How is climate change going to affect our economic activity in the future? Many researchers have dug into this subject empirically in recent years, including economists Michael Greenstone and Benjamin Olken of MIT. Now Olken, along with economists Melissa Dell of Harvard University and Benjamin Jones of Northwestern University, has co-authored a lengthy review article for the Journal of Economic Literature, surveying this research and suggesting areas needing further study. Olken sat down with MIT News recently to discuss the climate-economy connection.
Q. You've just written a review essay about "the new climate-economy literature," the plethora of studies emerging in the last several years about the effects of climate change on economic activity. What is the approach being used now to study this issue?
A. Historically there has been a lot of interest in the question of how climate affects economic activity, from Ibn Khaldun [a 14th-century Tunisian scholar] to Montesquieu, but it's obviously become particularly pressing now, given the concerns about global climate change. There are many potential consequences of global climate change, and part of that calculation involves the economic damages.

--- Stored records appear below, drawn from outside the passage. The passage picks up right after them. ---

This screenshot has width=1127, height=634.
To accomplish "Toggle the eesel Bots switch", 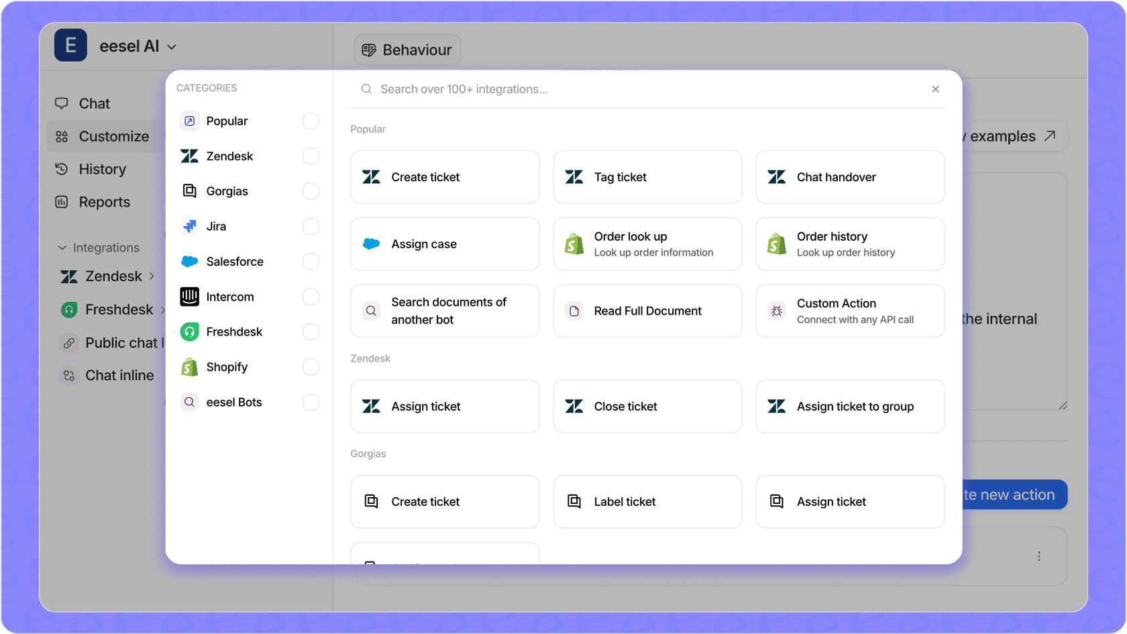I will click(x=311, y=402).
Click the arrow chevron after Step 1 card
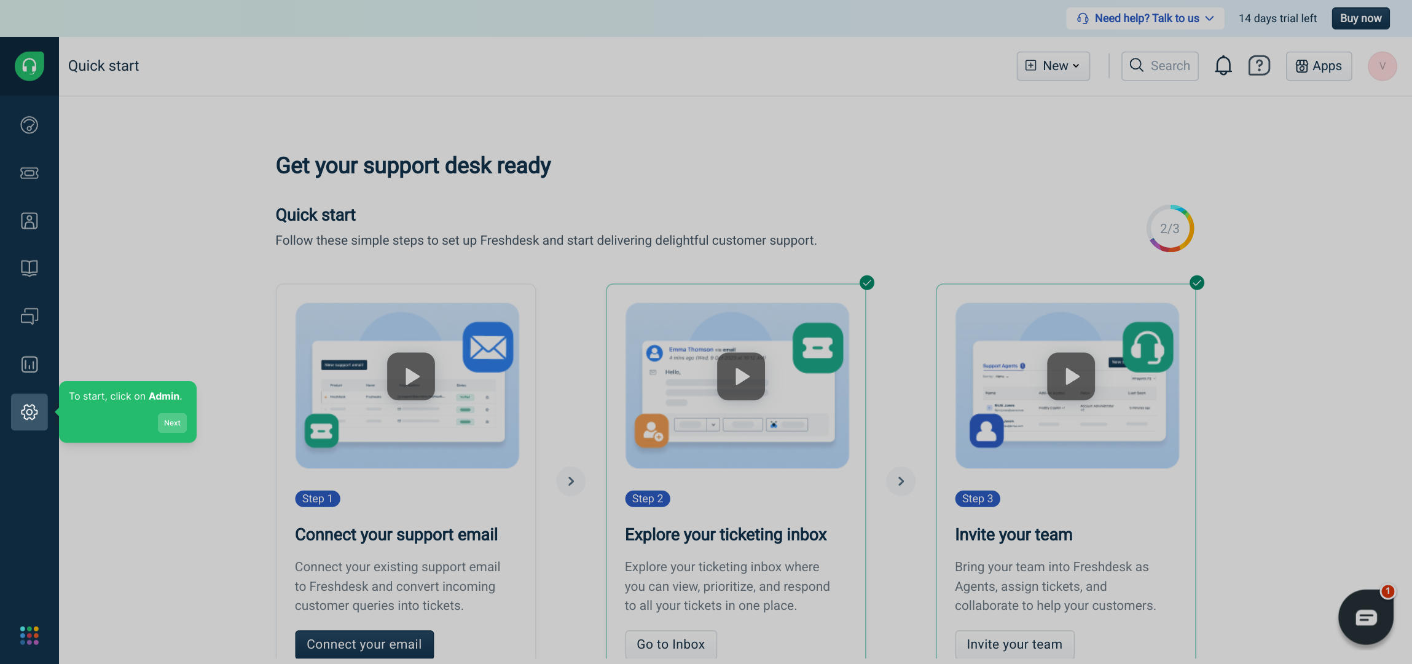Viewport: 1412px width, 664px height. pyautogui.click(x=571, y=481)
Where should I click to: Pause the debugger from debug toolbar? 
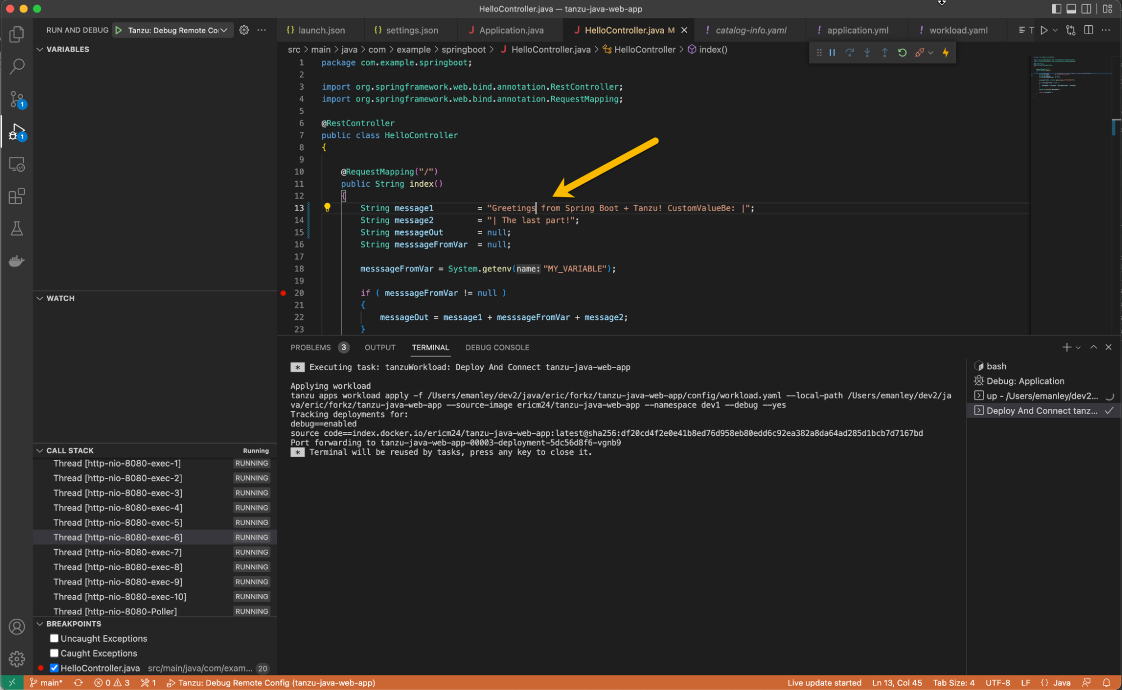832,53
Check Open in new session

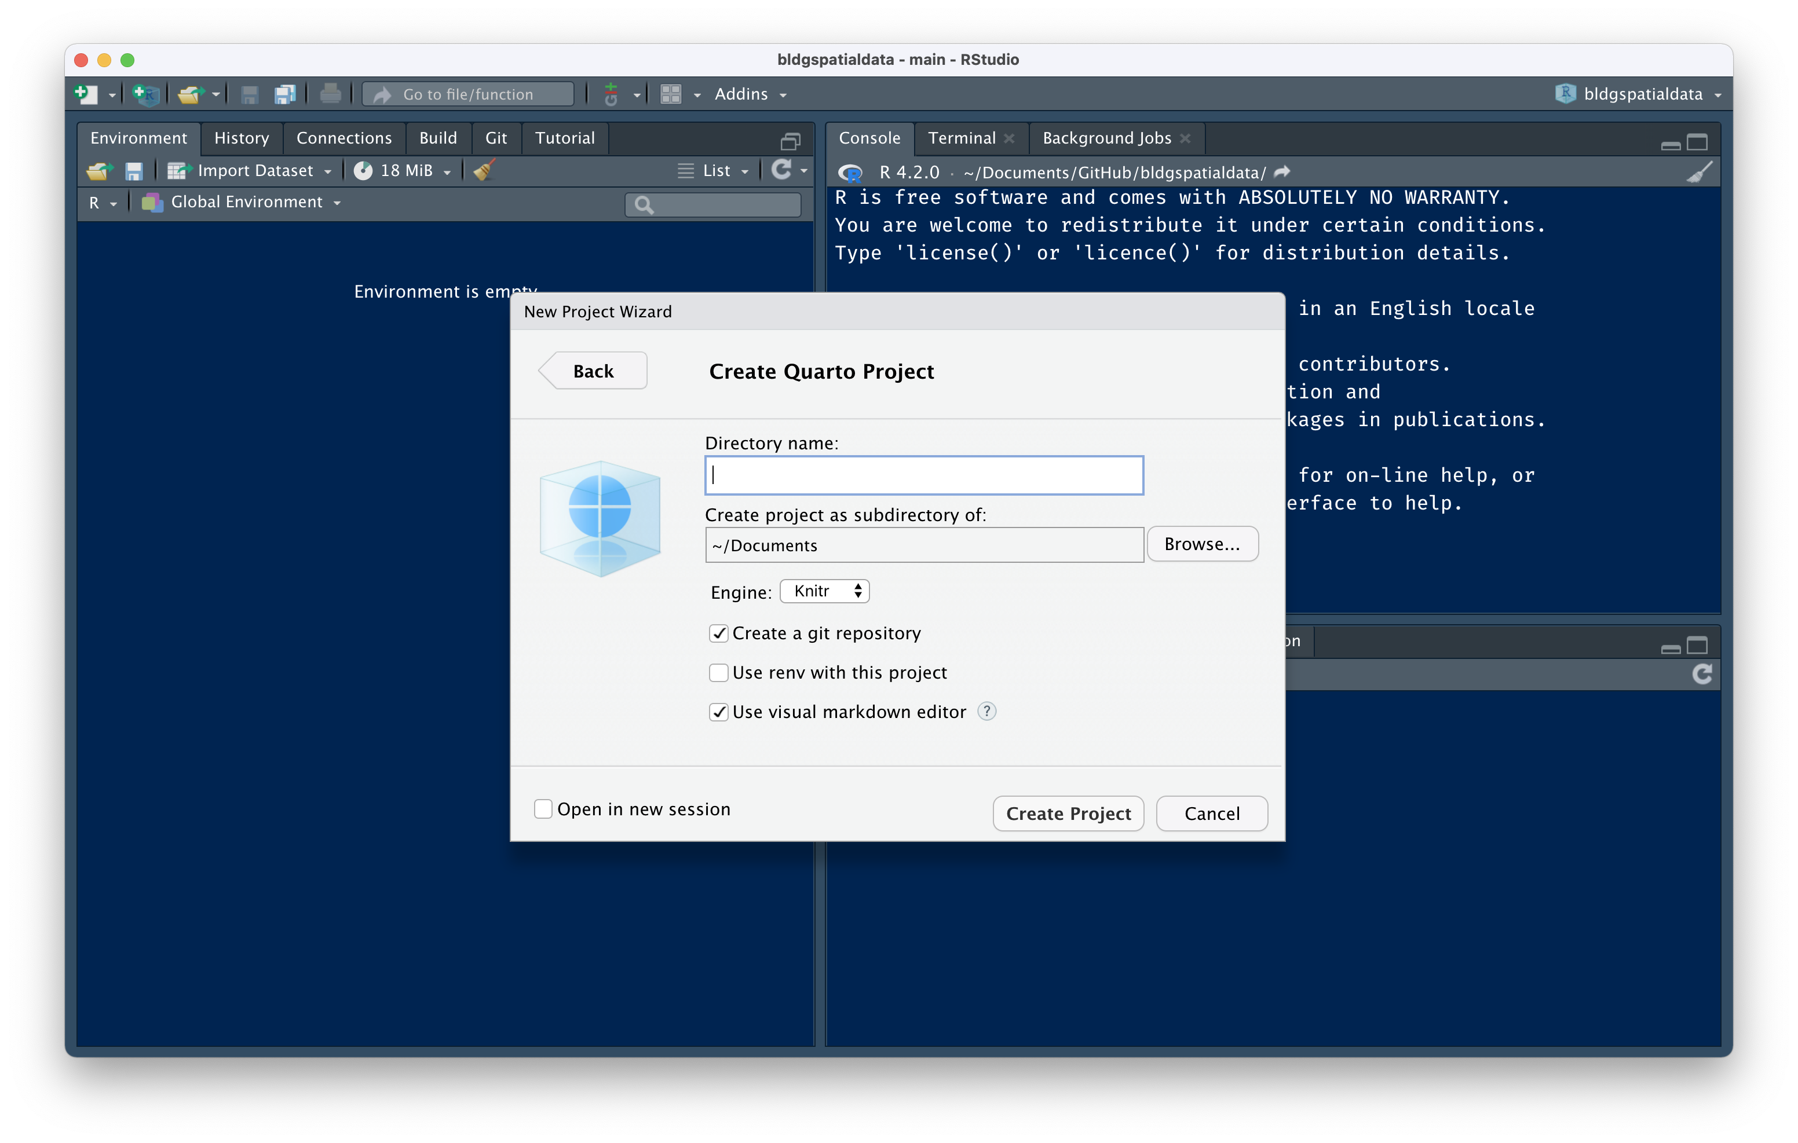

Because climate is a long-run average and weather is what happens day to day, the idea of much of this literature is to say: Can we look at the impacts of weather—a hot day or hot month or hot year—and see what the effects of those are on economic activity, and use that to help us say something about these broader questions we're interested in? We use that variation in weather to directly identify its impact on economic activity, and aim to address these longer-run questions as well.
Q. There are now many studies that look at different types of weather events, such as heat, precipitation, and huge storms. Many of these also look at the impact on agriculture, industrial output, labor productivity, or even political unrest. Are there any major trends across these studies that jump out at you?
A. One striking thing we found in doing the review, which we hadn't looked for, is that the magnitudes of some of the impacts seemed remarkably similar to us. There were a bunch of different examples that seem to be suggesting a number of around 2 percent less output per degree centigrade, over and above a certain threshold. Another point we're trying to make is that these numbers can be big. A 2 percent drop per degree centigrade is a large number. With our initial findings [in 2008], some people said, "Oh, that number is too big." But there are other studies, in other settings, coming up with similar numbers.
There has been a lot of emphasis on studying the effects of climate change on agriculture. But if it's affecting other aspects of the economy—like industrial output, investment, and innovation—the long-run [impact] could be much bigger. Realizing the breadth of effects that we see happening is important, and I think [these studies] suggest that. Our own study [published in 2012] indicates temperature changes affect the growth rate of output in the long run. Over one year, the effect is the same, but any time you have compounding growth, as everyone knows, reducing year-on-year growth rate makes it a much bigger deal.
As far as political conflict stemming from climate change, I do think some countries are [politically] stable, and less likely to see the effects. But there is consistent evidence, in a variety of contexts, that increased temperatures lead to increased conflicts. Teasing out what exactly is the causal pathway is hard. Weather has many effects. The weather makes your crops grow badly, which in turn could lead to unemployment, which could lead to more conflict. Or if heat leads directly to aggression, then people are more likely to riot when they're hot. But we can say that this whole panoply of things is interesting: The literature tells us that weather can affect things in all of these ways.
Q. What are some of the avenues for future research about the climate-economy connection?
A. The next challenge is to bridge the distance from year-to-year to more medium-term analysis. In this paper, we lay out a number of empirical approaches to this. For example: What is the impact when it is 97 degrees in New York City? That a pretty unusual event. But in Phoenix, they get 97-degree days all the time, and should be better adapted for those days. So if you see the effects of a 97-degree day in New York are bigger than in Phoenix, you would think there can be a lot of adaptation to ameliorate the impact of those days. On the other hand, if it looks like the impact of those 97-degree days is the same in New York and in Phoenix, you might say, there are limits to how much we can adapt to climate change. Another thing you can do is look at differences over longer time periods—a decade or two decades. It might provide less data, but you can do that to get to medium-term results.
For the Integrated Assessment Models that project the impact of global climate change in, say, the year 2100, all of this can help us think about the qualitative channels a model should have—if it just includes the effects on agriculture, or if it includes industrial output or the long-run growth rate. And quantitatively, I think it adds really important data points, hopefully helping people to make well-educated decisions about reasonable magnitudes of climate effects.